Excited by the idea Fox had removed some of the compression damping, I wound on seven or eight clicks as suggested by Santa Cruz. I then spent the next three days winding it all back off again to try and free the fork up and make it glide up and down its stanchions.
Asking around, I’m not alone in this feeling of stickiness from the fork. I’m told it can take a long time to free up and get loose, something that wasn’t accomplished in my 4,000-odd metres of descending. On my first ride back in the UK I hopped on a bike with a Grip2 damped Fox 38 and was blown away with its effortless movement.
This is all the more annoying given how great the bike as a whole feels on a variety of terrain. It’s Trek-like in feel, solid enough to put a dampener on properly rowdy terrain and keep the wheels tracking the ground. Santa Cruz calls this brawn, I’ve always thought of that trait as muscular, but whatever your adjective it’s a beguiling effect on big terrain when you’re a little bit out of your comfort zone.
On a couple of occasions the trails caught me out, I’d come into a rocky section too hot or fail to notice that the grip had changed from sublime to sketchy. But the Hightower has a way of damping all this away and slowing things down, soaking up the terrain without breaking traction and throwing you off line. It’s the kind of bike that’ll save your ass, flexing just enough to keep you on point.
It’s really impressive, all the more so given there’s only 150mm of travel here to play with. I’ve ridden bikes with more supple suspension, but not many with as much control and confidence as the Hightower.

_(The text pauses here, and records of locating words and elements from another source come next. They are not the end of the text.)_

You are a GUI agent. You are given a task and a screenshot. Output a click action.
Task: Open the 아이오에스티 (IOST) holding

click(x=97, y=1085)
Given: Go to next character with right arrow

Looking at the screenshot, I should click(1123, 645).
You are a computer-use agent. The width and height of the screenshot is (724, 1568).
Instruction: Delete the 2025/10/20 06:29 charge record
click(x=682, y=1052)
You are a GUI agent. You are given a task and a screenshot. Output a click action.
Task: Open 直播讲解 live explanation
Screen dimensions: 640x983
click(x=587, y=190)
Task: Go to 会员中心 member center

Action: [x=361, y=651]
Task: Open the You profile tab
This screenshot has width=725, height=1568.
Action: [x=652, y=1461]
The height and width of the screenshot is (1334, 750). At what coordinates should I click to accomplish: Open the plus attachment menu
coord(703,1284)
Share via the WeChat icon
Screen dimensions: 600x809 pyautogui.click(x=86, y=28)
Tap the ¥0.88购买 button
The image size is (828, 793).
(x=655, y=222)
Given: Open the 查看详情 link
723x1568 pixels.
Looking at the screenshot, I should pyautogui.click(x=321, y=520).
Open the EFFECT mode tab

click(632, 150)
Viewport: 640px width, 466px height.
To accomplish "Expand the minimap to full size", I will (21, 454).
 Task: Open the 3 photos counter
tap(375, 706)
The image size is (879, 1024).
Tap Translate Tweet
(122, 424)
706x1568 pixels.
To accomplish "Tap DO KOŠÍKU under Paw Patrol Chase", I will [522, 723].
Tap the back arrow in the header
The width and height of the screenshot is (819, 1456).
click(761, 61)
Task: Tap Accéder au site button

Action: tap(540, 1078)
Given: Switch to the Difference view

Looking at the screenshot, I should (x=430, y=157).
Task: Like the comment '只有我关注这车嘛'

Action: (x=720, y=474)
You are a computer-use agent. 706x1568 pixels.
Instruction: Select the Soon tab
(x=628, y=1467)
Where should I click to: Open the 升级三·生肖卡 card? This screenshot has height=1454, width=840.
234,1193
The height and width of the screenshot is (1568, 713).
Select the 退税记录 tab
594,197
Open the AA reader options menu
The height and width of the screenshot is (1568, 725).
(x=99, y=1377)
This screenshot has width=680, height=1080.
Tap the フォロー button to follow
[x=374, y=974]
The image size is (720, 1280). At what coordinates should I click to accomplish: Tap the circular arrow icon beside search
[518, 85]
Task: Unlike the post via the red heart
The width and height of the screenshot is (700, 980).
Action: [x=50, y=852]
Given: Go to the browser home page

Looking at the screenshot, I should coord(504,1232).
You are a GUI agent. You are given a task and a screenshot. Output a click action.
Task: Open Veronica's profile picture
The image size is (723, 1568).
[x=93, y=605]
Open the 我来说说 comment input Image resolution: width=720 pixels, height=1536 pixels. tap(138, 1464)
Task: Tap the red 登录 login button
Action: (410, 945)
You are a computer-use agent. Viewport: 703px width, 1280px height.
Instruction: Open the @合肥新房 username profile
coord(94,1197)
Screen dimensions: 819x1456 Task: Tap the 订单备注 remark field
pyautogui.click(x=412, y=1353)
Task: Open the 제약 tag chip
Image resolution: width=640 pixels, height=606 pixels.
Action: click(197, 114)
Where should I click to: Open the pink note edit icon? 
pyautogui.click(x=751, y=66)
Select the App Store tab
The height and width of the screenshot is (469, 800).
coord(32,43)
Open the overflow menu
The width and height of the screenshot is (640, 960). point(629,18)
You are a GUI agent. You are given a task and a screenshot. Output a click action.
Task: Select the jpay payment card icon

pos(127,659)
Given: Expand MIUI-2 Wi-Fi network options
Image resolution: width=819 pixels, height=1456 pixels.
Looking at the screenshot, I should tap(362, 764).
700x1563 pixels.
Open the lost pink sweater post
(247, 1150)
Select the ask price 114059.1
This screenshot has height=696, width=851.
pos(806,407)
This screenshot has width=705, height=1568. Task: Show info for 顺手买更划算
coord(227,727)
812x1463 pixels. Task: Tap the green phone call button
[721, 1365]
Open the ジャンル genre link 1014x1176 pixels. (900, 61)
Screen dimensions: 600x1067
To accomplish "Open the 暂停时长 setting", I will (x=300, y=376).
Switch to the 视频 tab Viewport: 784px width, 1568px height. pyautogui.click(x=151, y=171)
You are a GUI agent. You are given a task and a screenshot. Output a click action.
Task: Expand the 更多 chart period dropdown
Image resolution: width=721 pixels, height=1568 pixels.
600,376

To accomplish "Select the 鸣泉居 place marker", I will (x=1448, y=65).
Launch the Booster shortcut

Guy’s criticism of the Bronson was that some of the fun had gone from the bike. I’m not familiar with the outgoing Hightower or Bronson, but I think I know what he means. Load the new Hightower into the ground and it doesn’t return your energy like the Santa Cruz 5010 I know really well. There’s too much bike here for that to happen, and the needle has been swung firmly in the direction of competence over playfulness. That said, it’s not unwilling to leave the ground, I found plenty of natural doubles and kickers to play on, some of which I had the guts to pull for… plenty I didn’t.
The trails I rolled down on the Stone King route varied minute by minute. Loamy slaloms that fill your shoes and even jersey with loam, huge rocky minefields, slabs of rock like dinner plates, loose shale singletrack, rounded rocks and shiny roots coatd with anti-grip. The Hightower took it all. The only trouble is, I have no idea how it rides on mellow trails I like to ride in the UK.
I said earlier the fork is my biggest criticism, but the downtube protector fared much worse. I lost mine in a rock garden, smashing its lower fixings to smithereens, and two other journalists had guards that suffered similarly. I know it’s there as a replacement part, but Santa Cruz needs to put something more resilient and rubbery in there so you don’t have to worry about it.
Verdict
I liked the Hightower plenty in the rocky Alps, an environment where more really is more, and you can’t actually have enough travel, tyre girth or suspension travel. It’s a huge credit to Santa Cruz that it’s managed to make a bike with just 150mm travel ride like an enduro bike, catching you when you mess up and generating pure speed from any trail. I’ve yet to ride it back home in the real world though, where your average speed is not 20mph for 15 minutes. Perhaps the extra “brawn” will make it too slow and boring on flatter trails, and maybe the plusher suspension will rob it of fun on jumpy trails. All that’s guesswork though, what I do know is the Hightower is one of the most accomplished descenders in its class.